**Dataset extract:**
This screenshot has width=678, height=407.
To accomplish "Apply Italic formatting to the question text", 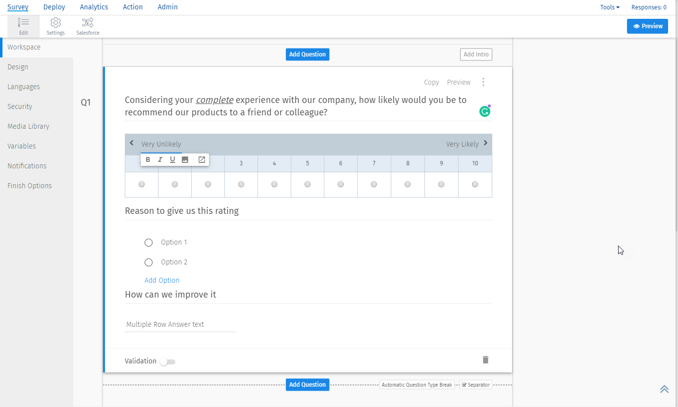I will [160, 159].
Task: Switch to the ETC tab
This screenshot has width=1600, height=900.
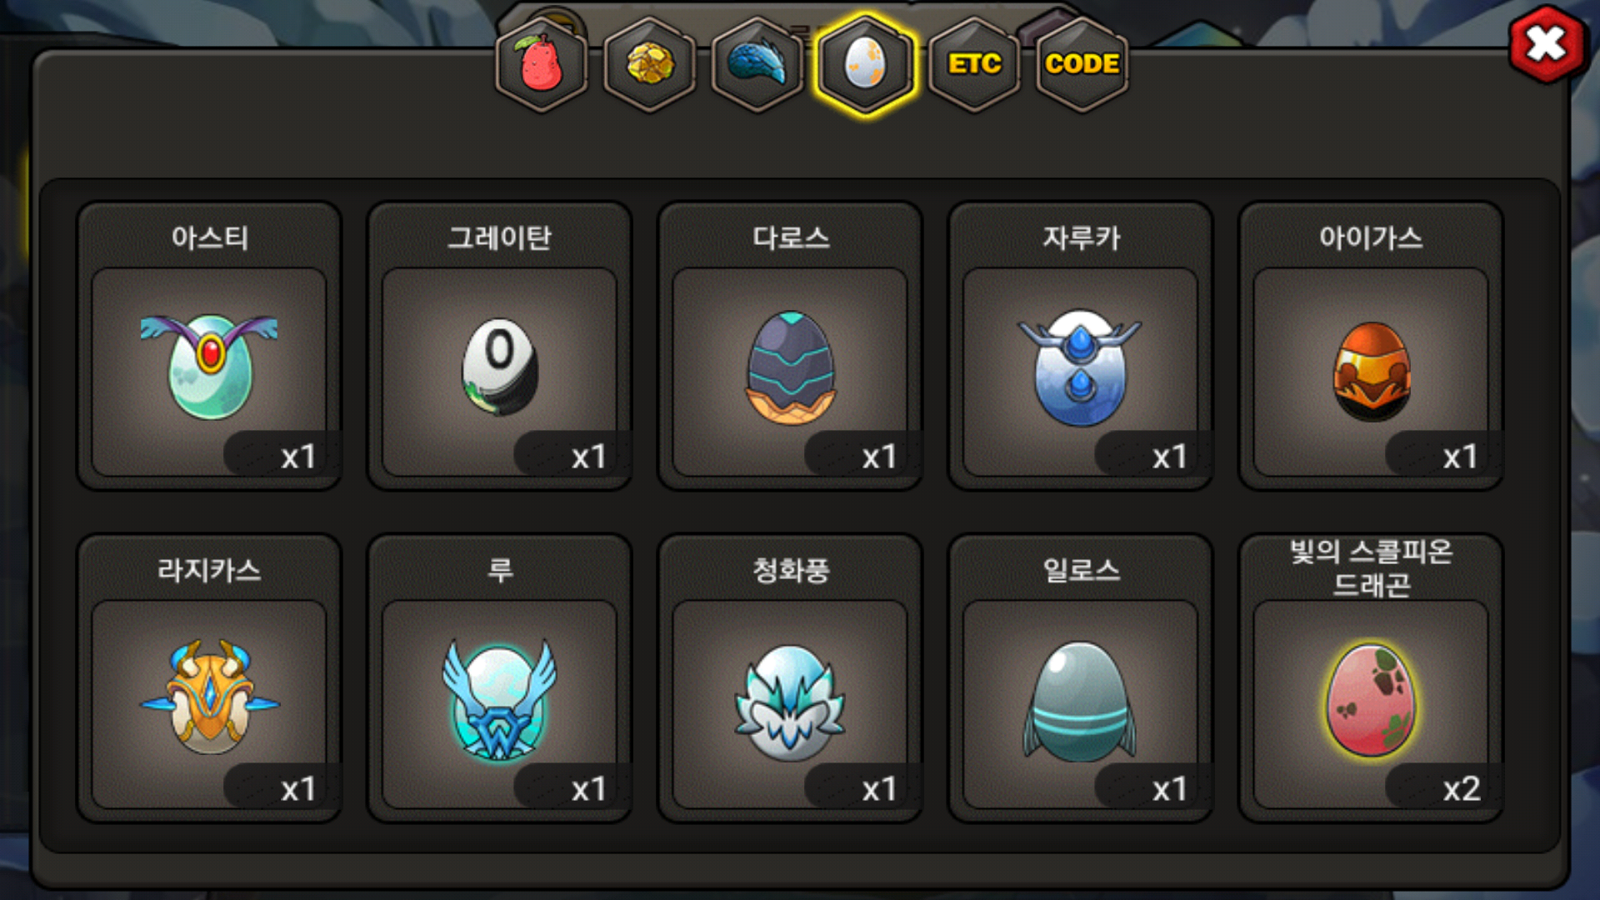Action: pyautogui.click(x=974, y=64)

**Exercise details:** What you write must match, line for line, the records from the line containing "Task: Switch to the ETC tab" through the last line, with every picture left out.

**Response to the task:**
Task: Switch to the ETC tab
This screenshot has width=1600, height=900.
Action: pyautogui.click(x=974, y=64)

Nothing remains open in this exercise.